§ **Try it**:
In the article on the Supreme Court's Montana smelter ruling, reproduce word for word the part that opens with the words containing "In 1983, a few" and closes with "fulfill that obligation.".

§ **Text**:
====
WASHINGTON — The Supreme Court dealt a setback on Monday to roughly 100 Montana residents who sought to sue Atlantic Richfield Co. to help them restore property contaminated by arsenic and lead.
The source of the toxic waste was a copper smelter near Butte, Montana, which for nearly a century processed ore and released lethal chemicals into the environment, including, according to court records, as much as 62 tons of arsenic and 10 tons of lead each day.
In 1983, a few years after the smelter was shut down, the Environmental Protection Agency designated the 300 square miles surrounding the smelter a Superfund site, requiring the parties responsible for the pollution to take steps to clean it up. Atlantic Richfield, which owns the smelter, says it has spent more than $450 million to fulfill that obligation.
The landowners said more was required, and they proposed their own plans, suing the company to make it pay for them. The company responded that the EPA has to approve the additional remediation sought by the landowners.
Since the agency has not granted approval, the company argued, the Superfund law barred the suit. But the Montana Supreme Court let the case go forward.
Writing for the seven-member majority in the case, Atlantic Richfield Co. v. Christian, No. 17-1498, Chief Justice John G. Roberts Jr. said the agency must play a decisive role. The alternative, he said, was administrative chaos with the potential to create additional environmental problems.
“Under the landowners’ interpretation,” the chief justice wrote, “property owners would be free to dig up arsenic-infected soil and build trenches to redirect lead-contaminated groundwater without even notifying E.P.A.”
====
§ **Dataset excerpt**:
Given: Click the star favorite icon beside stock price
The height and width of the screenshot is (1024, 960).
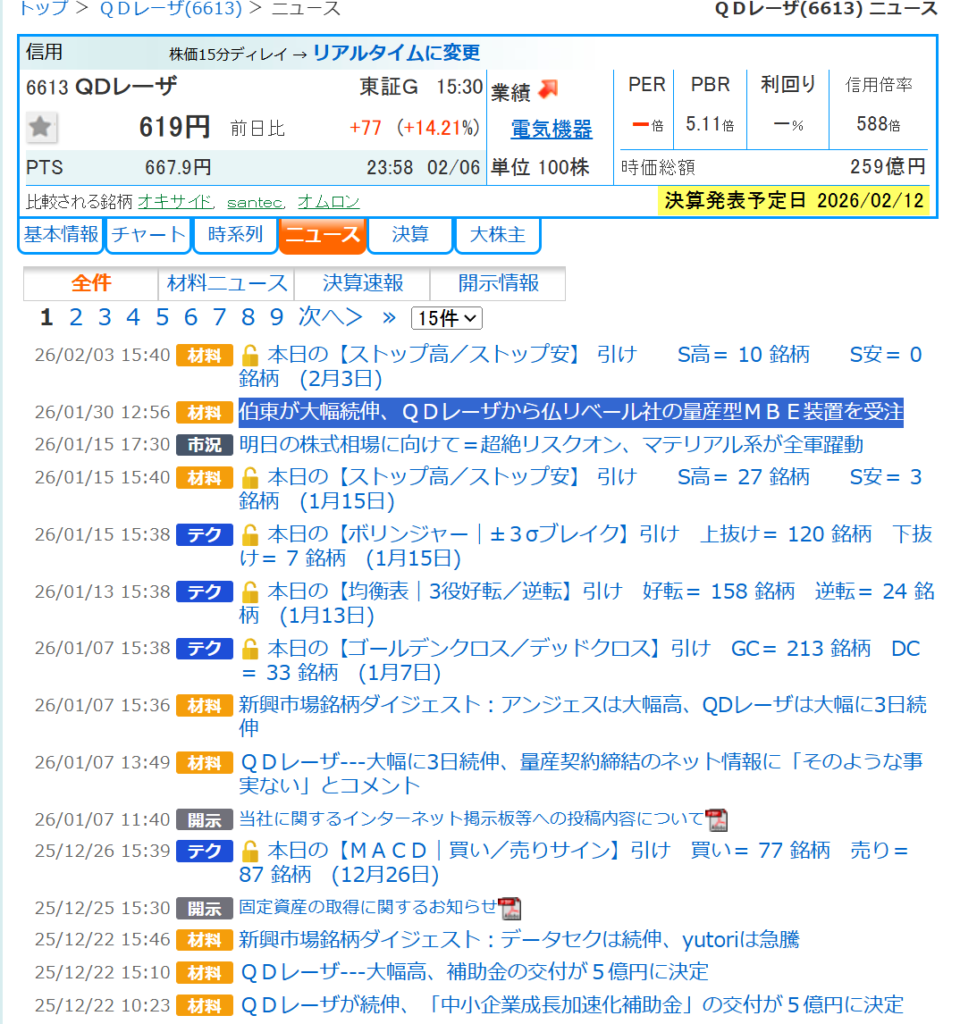Looking at the screenshot, I should pyautogui.click(x=41, y=127).
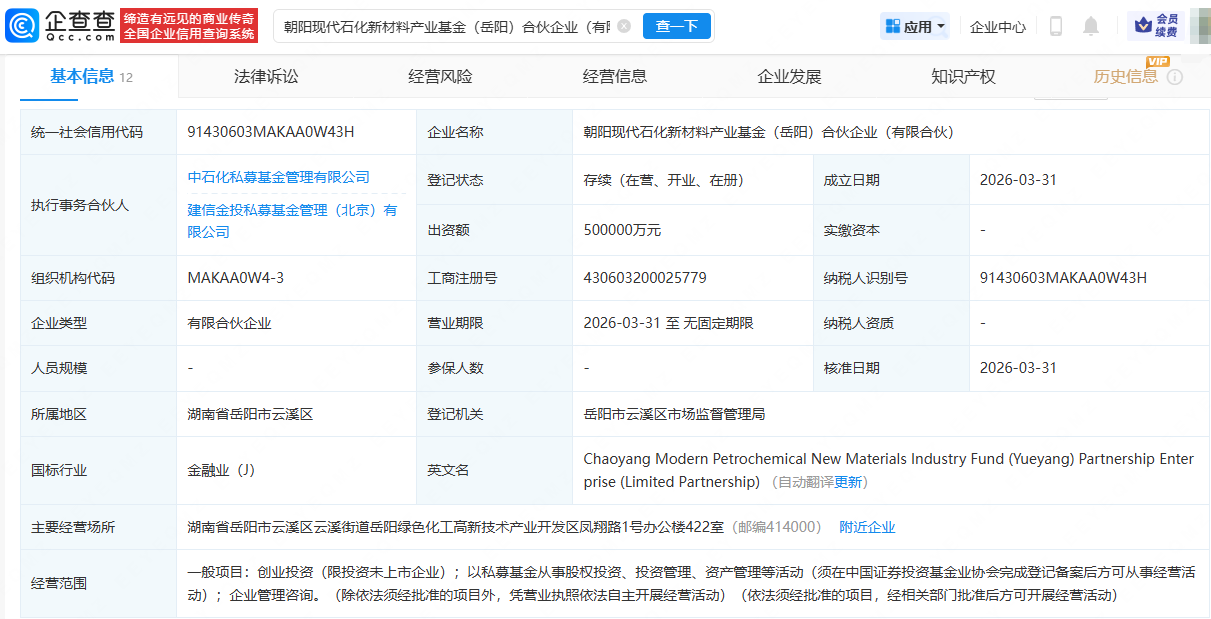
====
§ **Result**:
In 1983, a few years after the smelter was shut down, the Environmental Protection Agency designated the 300 square miles surrounding the smelter a Superfund site, requiring the parties responsible for the pollution to take steps to clean it up. Atlantic Richfield, which owns the smelter, says it has spent more than $450 million to fulfill that obligation.